Introduction

A network meta-analysis (NMA) is a method of conducting multiple treatment comparisons using direct evidence (as reported in head-to-head studies, A versus B) and indirect evidence (making inferences about A vs C through a common comparator B) to determine the relative merits of alternative management strategies. As discussed in Part I of the Users’ Guide for Surgeons, determining the credibility of the NMA methodology is an important first step in assessing how trustworthy reported treatment effects are. Even the most robust methodology cannot overcome serious limitations in the available evidence. Therefore, the second judgment, assessing certainty in estimates in effect sizes and directions, is crucial. Certainty also may be referred to as the quality of evidence or confidence in effects; however, use of the term “certainty” prevents confusion with quality of individual trials (risk of bias) or confidence intervals (CIs), respectively.

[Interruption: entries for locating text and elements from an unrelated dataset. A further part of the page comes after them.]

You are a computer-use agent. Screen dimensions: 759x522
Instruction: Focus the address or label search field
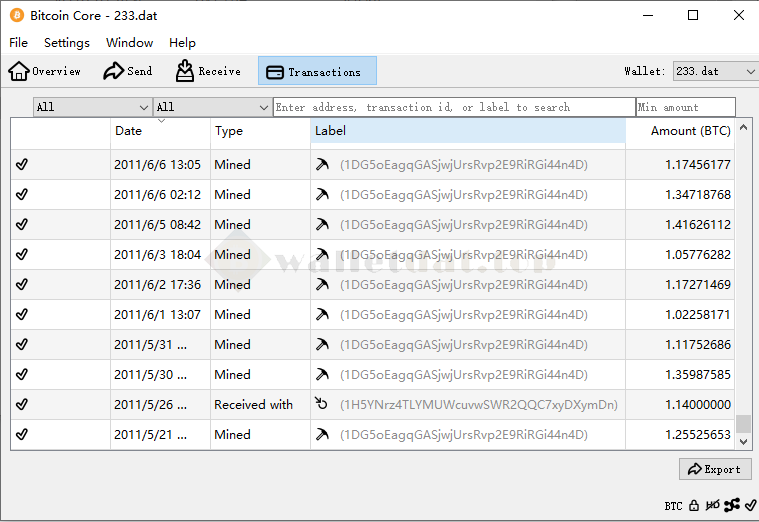pos(453,107)
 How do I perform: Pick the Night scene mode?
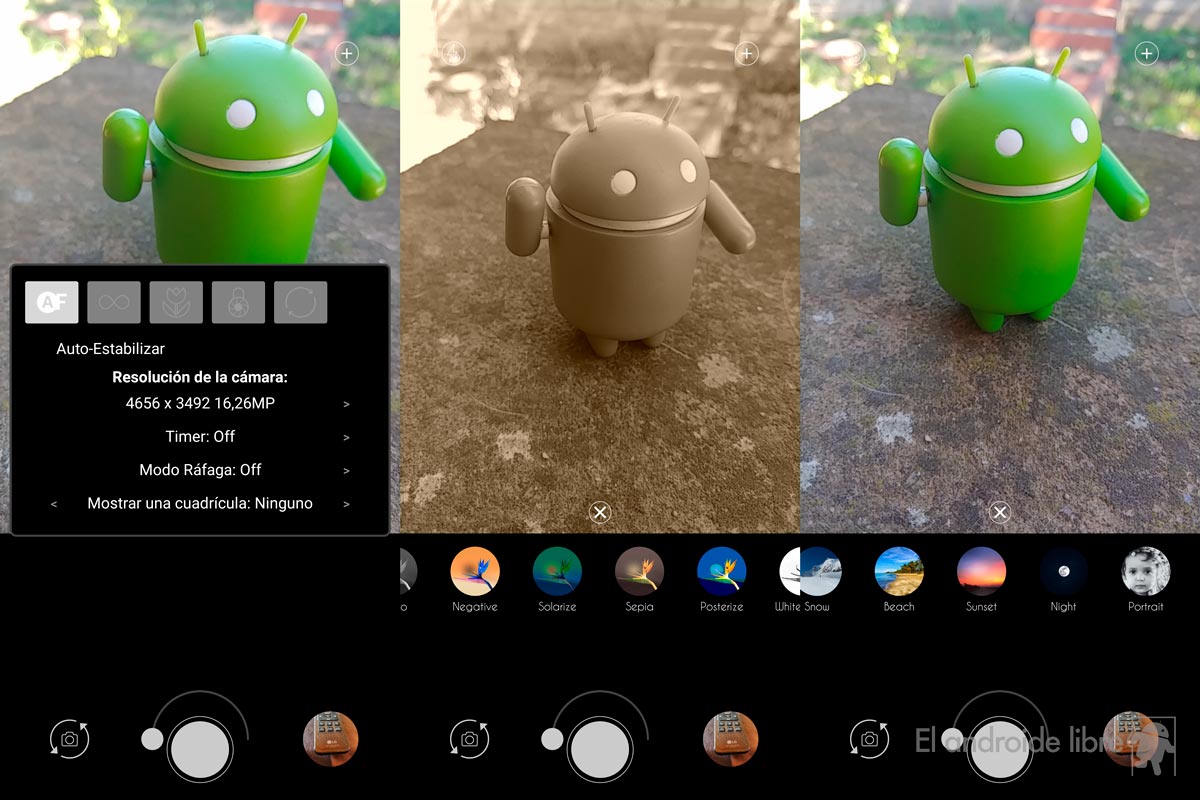(1063, 572)
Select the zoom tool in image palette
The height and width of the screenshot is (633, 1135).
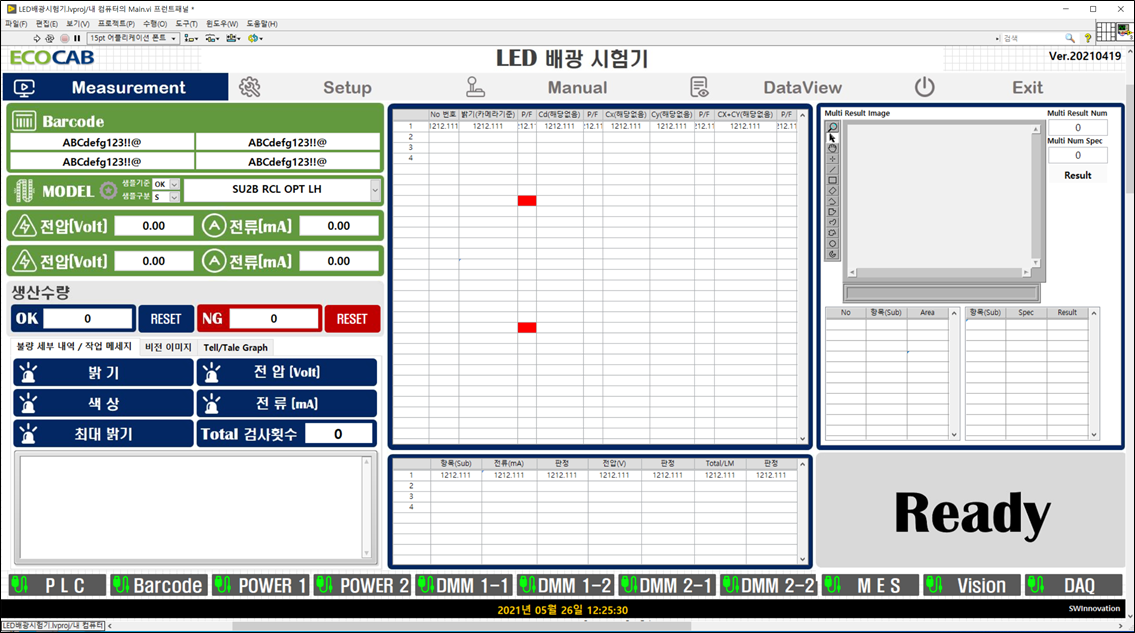click(832, 127)
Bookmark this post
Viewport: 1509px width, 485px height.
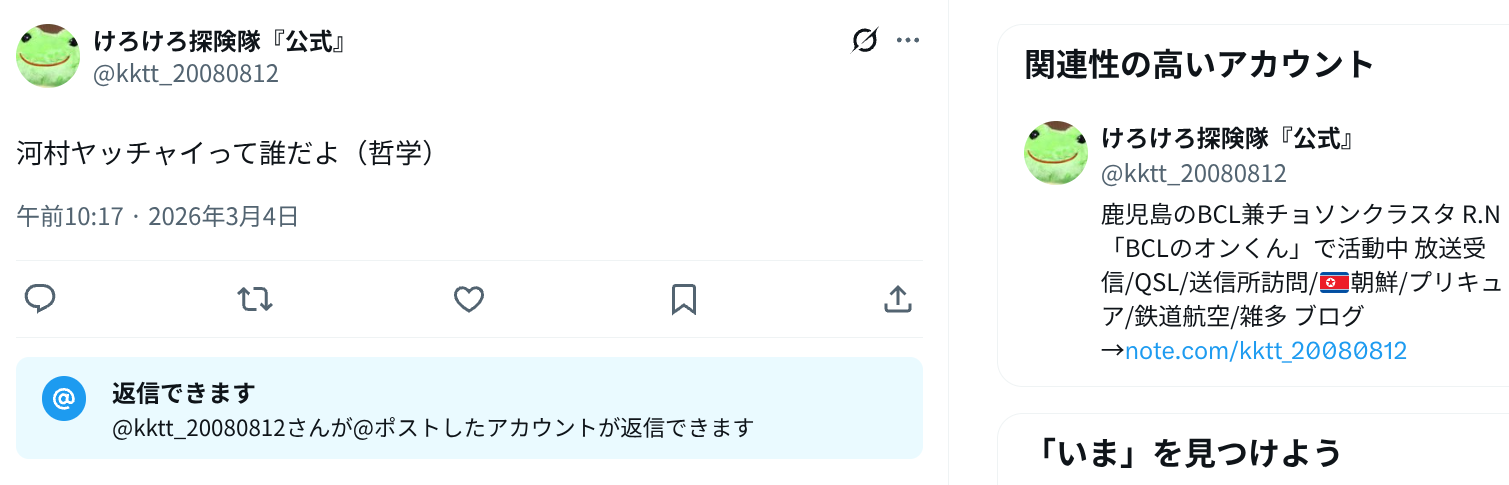coord(683,299)
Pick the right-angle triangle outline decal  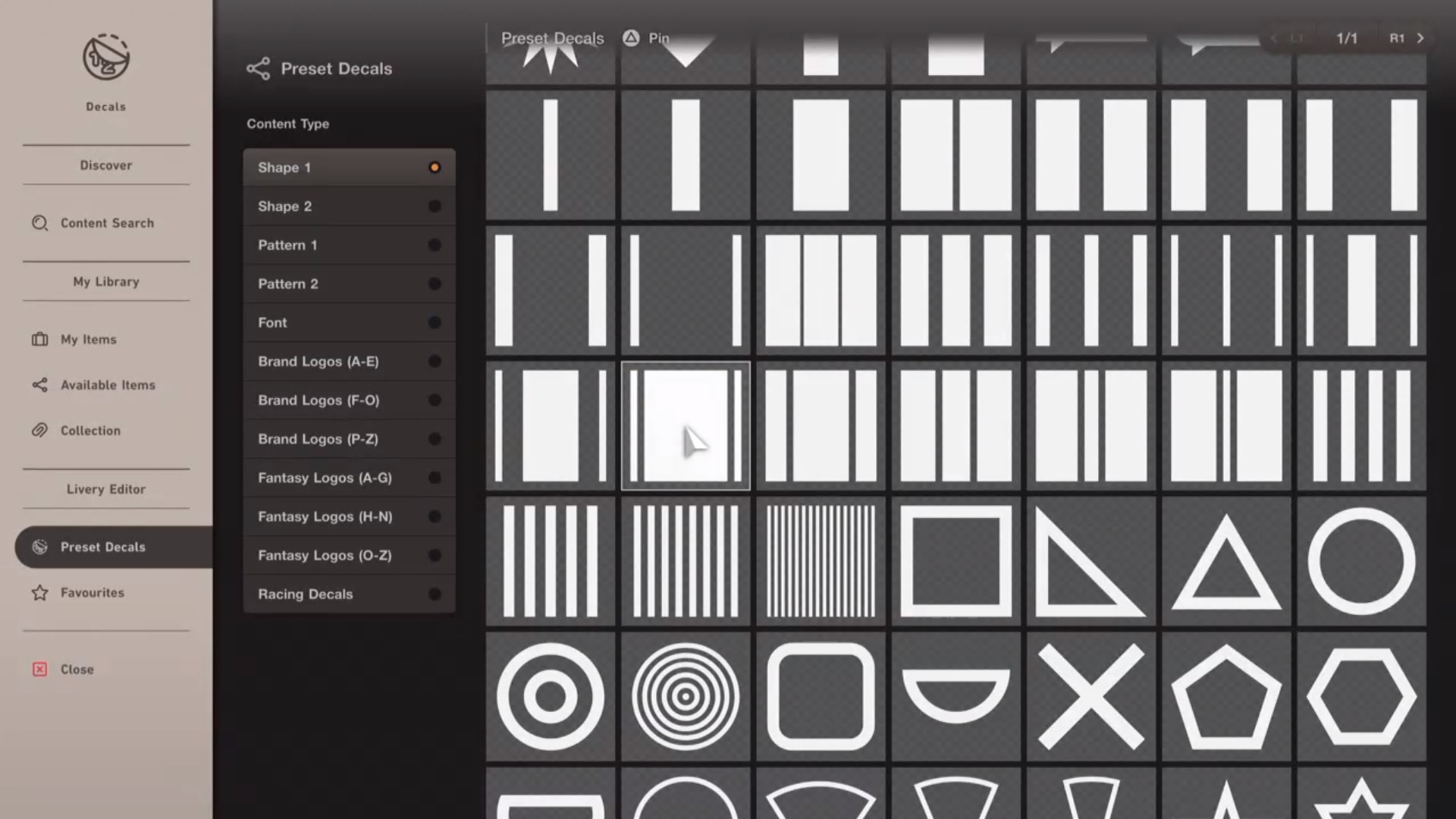coord(1090,561)
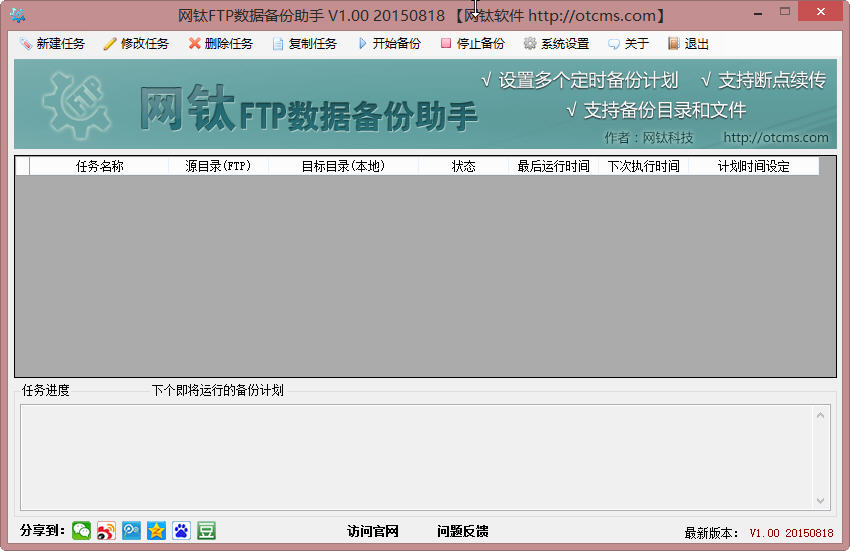Click the 任务名称 column header
850x551 pixels.
99,166
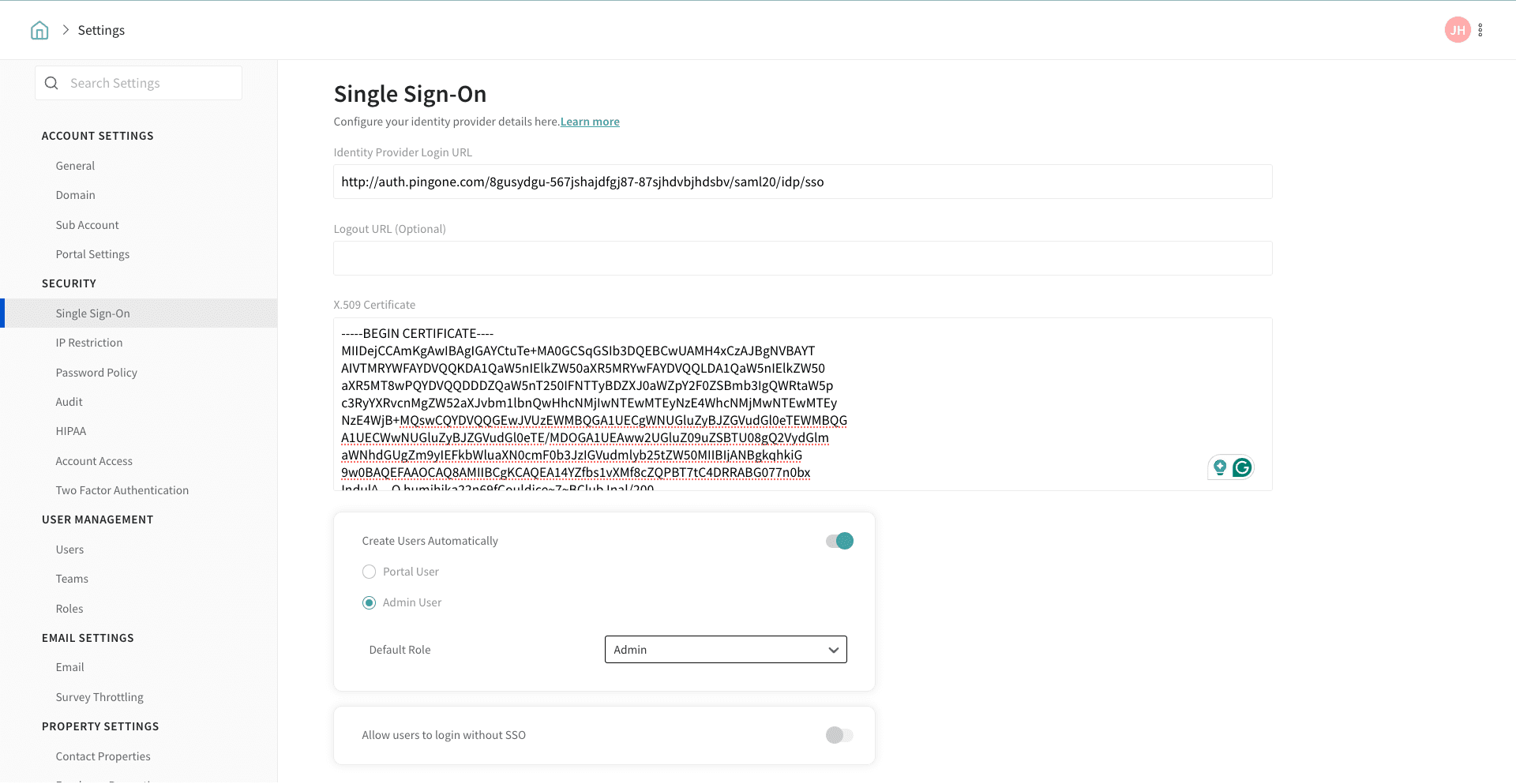Click the Grammarly icon in certificate field
The width and height of the screenshot is (1516, 784).
(x=1242, y=467)

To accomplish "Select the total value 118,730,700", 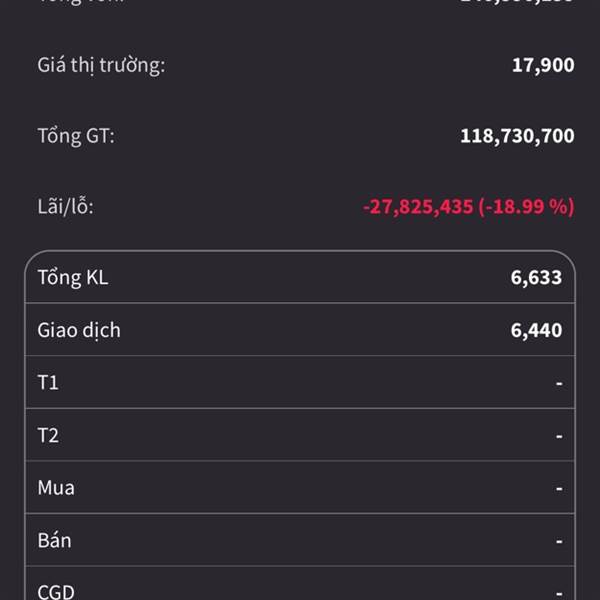I will [517, 135].
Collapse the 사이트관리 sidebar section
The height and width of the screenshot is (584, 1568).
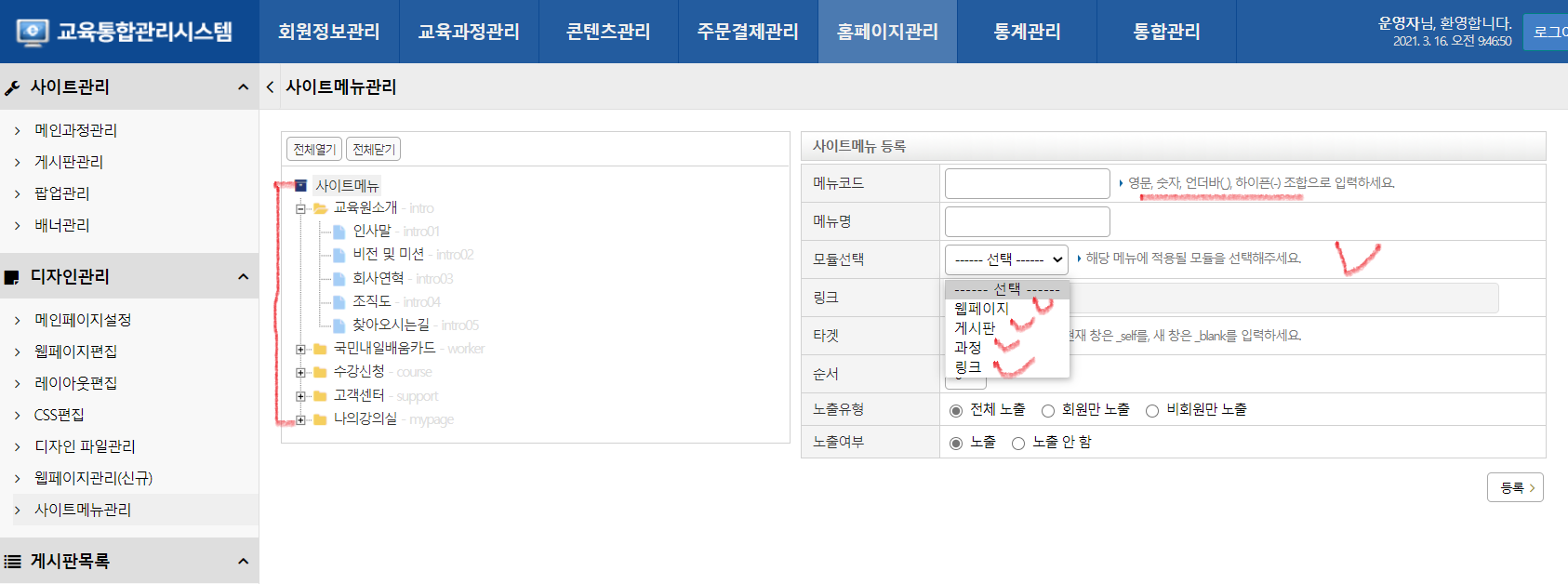(x=243, y=87)
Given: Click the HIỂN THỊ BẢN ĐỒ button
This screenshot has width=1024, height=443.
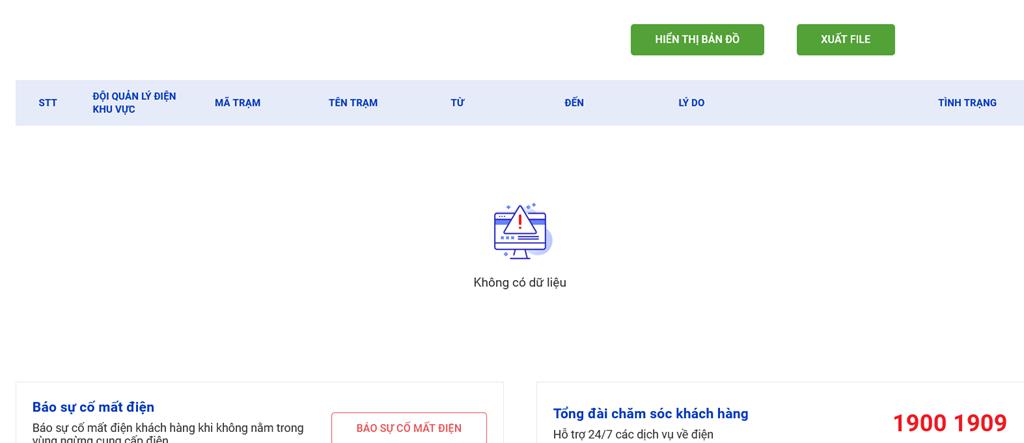Looking at the screenshot, I should [x=697, y=39].
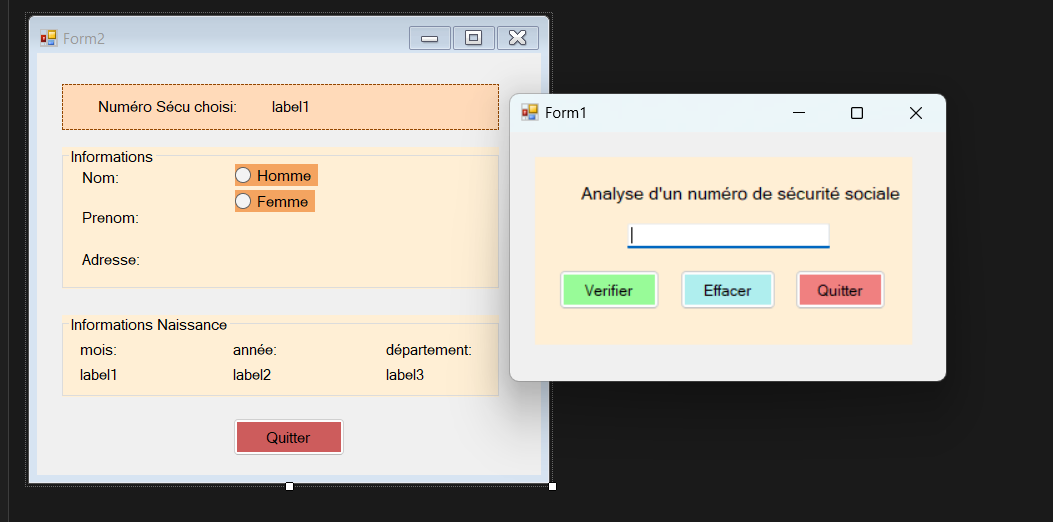Choose the Femme radio option
The image size is (1053, 522).
coord(243,202)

In general, certainty in effect sizes and directions varies widely among comparisons in a network [20, 21]. A NMA therefore can provide results warranting moderate or high certainty for some comparisons and low or very low certainty for others. For this reason, certainty in the estimates of effects requires a detailed evaluation of each pairwise treatment comparison conducted in a NMA.

A recent publication presented detailed criteria from the Grades of Recommendation, Assessment, Development and Evaluation (GRADE) Working Group for determining certainty in estimates from a NMA [23]. Newer NMAs likely will incorporate these guidelines for readers; however, in the absence of such reporting, authors should provide information addressing key questions that are related to certainty (Table 1) [9, 10].

Table 1 Guide for determining certainty in the results

Evaluating Certainty in Estimates of Effect

Is There Low Risk of Bias for Each Comparison?

As is true with a conventional meta-analysis, conclusions of a NMA ultimately are limited by the risk of bias of the included studies. Studies that are compromised by high risk of bias are likely to result in misleading estimates from the NMA, regardless of how well the authors of the NMA have collected and summarized the evidence.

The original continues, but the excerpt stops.